# Dash Tjet Chassis



## dtomol (Mar 30, 2005)

Has anyone heard any more news on the t-dash chassis?


----------



## slotking (May 27, 2008)

did you see the threads here: http://www.hobbytalk.com/bbs1/forumdisplay.php?f=112


----------



## Bubba 123 (Sep 10, 2010)

slotking said:


> did you see the threads here: http://www.hobbytalk.com/bbs1/forumdisplay.php?f=112



AS PER LISTED ON: "JAG" s SITE :thumbsup:

Production chassis are expected to arrive in the middle of October.

From Dan:

Here are a few details about the chassis: 

Dash Magnets, Dash Pickup Shoes, Dash Copper Gearplate Gears and plastic crown gear, Dash Rims, Dash Armature (tri-lam / 15 to 16 ohm for the first 10,000 chassis), Dash Gear Plate, Dash Chassis Bottom, Dash Axles (non-magnetic stainless steel), Dash Guide Pin, Dash Electrical Connectors... 

Future releases may have a bi-lam 17 ohm arm. 

Items that are not 'Dash made' in the prototype chassis at this moment are the following:

shoe springs... The first 10,000 chassis will have Dr Oogan shoe springs!

brushes... the prototypes have Wizzard brushes. Dash brushes are in development.

The plastic used for the prototypes is polycarbonate and probably not the final choice. Future chassis will most likely use ABS or PC.

All parts should be interchangeable with the original Aurora chassis.
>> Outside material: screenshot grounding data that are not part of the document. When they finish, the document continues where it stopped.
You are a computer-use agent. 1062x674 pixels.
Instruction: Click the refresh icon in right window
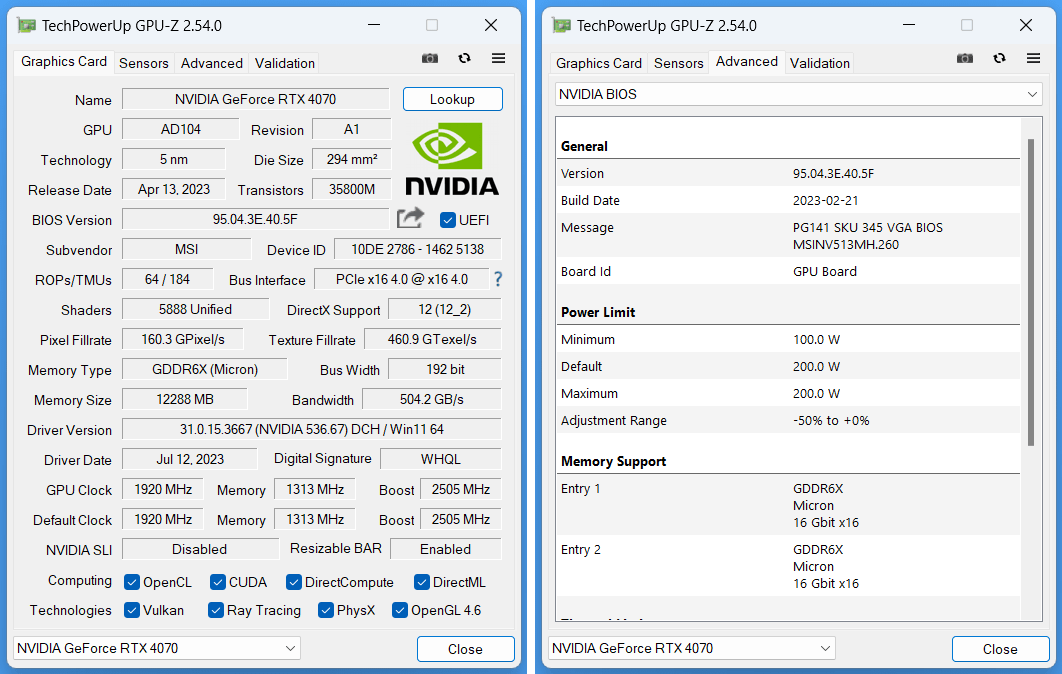[x=999, y=59]
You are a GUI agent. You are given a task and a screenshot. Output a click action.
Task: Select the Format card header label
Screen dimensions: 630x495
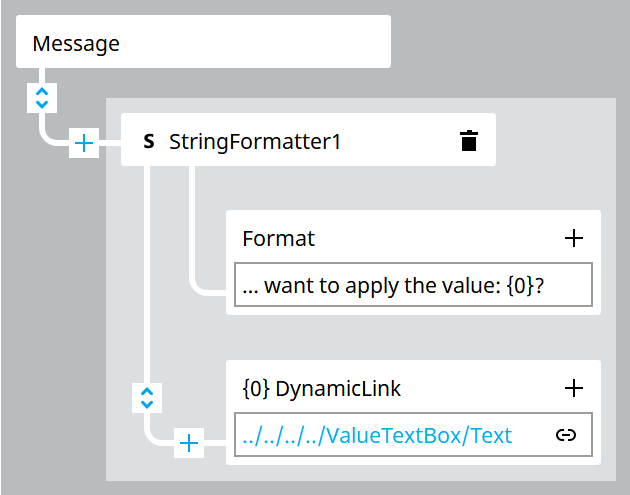[x=278, y=239]
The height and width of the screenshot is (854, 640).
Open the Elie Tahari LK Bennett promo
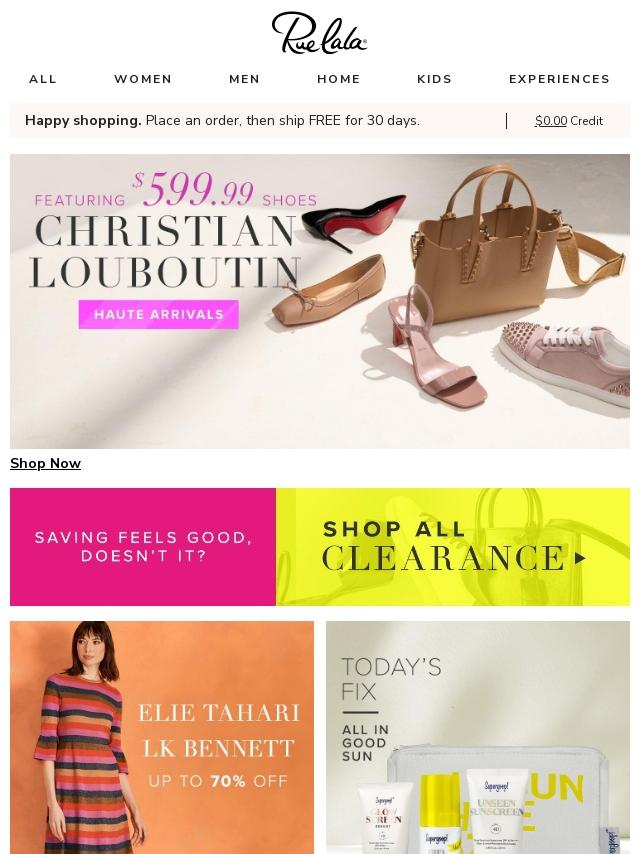point(162,737)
The wheelbase should be identical also.

Bubba 123 :wave:


----------



## alpink (Aug 22, 2010)

thanx bubbah


----------



## slotcarman12078 (Oct 3, 2008)

Thank you Pete123!! Man, I can't wait!!! Especially the part about the 17 ohm 2 lams!! Christmas is coming early this year!!! :thumbsup::thumbsup:


----------



## tomhocars (Oct 19, 2005)

I talked with Dan yesterday.It's just a matter of getting all the parts together for assembly.With any luck they could be at the Ohio show if not probably at the Midwest show.These will sell out fast.


----------



## alpink (Aug 22, 2010)

I'm in for ten.


----------



## Bubba 123 (Sep 10, 2010)

tomhocars said:


> I talked with Dan yesterday.It's just a matter of getting all the parts together for assembly.With any luck they could be at the Ohio show if not probably at the Midwest show.These will sell out fast.


hey Tom,,
Naw... if u bring the WHOLE 10,000, 2 Both shows....
there should be almost, 100 left....:thumbsup:

i'm "Dyin" 2 get just 2...fer now!!!

can we pre-pay???
TY :thumbsup:

Bubba 123 :wave:


----------